Ao longo de seu governo, o líder iraniano foi um dos principais apoiadores políticos, financeiros e militares dos grupos armados que compõem o chamado “Eixo da Resistência”, bloco formado por organizações alinhadas aos interesses iranianos no Oriente Médio.

Cerimônia ocorre em meio à negociação com os EUA

As autoridades iranianas decretaram feriado nacional neste domingo e na segunda-feira para facilitar a participação popular nas cerimônias.

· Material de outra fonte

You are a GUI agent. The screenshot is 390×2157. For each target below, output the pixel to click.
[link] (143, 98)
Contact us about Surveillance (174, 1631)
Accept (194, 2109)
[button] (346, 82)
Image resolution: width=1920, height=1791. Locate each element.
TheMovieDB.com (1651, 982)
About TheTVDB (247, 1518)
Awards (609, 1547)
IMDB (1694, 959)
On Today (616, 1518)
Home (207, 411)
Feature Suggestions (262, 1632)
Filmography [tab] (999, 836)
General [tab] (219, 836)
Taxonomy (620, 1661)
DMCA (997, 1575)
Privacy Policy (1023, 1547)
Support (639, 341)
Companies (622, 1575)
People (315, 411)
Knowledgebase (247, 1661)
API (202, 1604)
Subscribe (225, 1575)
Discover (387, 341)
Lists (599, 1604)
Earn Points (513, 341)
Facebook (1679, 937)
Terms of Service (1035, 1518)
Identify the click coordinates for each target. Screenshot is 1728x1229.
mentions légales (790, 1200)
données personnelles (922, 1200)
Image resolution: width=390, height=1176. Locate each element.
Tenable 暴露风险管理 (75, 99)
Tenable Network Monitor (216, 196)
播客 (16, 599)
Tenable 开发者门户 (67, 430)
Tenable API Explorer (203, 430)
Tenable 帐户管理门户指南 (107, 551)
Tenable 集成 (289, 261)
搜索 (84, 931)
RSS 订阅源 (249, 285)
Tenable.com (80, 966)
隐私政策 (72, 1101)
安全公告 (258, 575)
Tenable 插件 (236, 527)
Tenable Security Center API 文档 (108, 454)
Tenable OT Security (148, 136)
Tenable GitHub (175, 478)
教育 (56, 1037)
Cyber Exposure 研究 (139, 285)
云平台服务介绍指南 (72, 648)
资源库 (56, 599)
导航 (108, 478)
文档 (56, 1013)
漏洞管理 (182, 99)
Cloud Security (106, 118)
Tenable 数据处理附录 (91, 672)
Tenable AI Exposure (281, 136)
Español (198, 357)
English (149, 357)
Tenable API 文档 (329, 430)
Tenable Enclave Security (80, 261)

Além do caráter religioso, o funeral também é visto pelo governo como uma demonstração de unidade e força política em meio ao delicado processo diplomático com os Estados Unidos, iniciado após a assinatura de um acordo-quadro para encerrar o conflito entre os dois países.

A segurança foi reforçada em toda a região central de Teerã, que recebeu forte presença policial e diversos pontos de controle.

Entre os participantes, o sentimento predominante era de apoio ao regime e pedidos por retaliação.

“Os assassinos de Khamenei devem ser castigados”, afirmou à AFP um participante identificado apenas como Miremadi.

Outra iraniana, identificada como Bakand, disse que compareceu para demonstrar apoio à Revolução Islâmica e exigir “vingança pelo sangue” das vítimas.

Sepultamento será em Mashhad

As cerimônias continuam nesta segunda-feira com um cortejo pelas ruas de Teerã.

Depois, o corpo seguirá por diversas cidades iranianas e também por dois importantes santuários xiitas no Iraque antes do sepultamento definitivo, previsto para o dia 9 de julho, em Mashhad, cidade natal de Ali Khamenei, localizada no nordeste do Irã.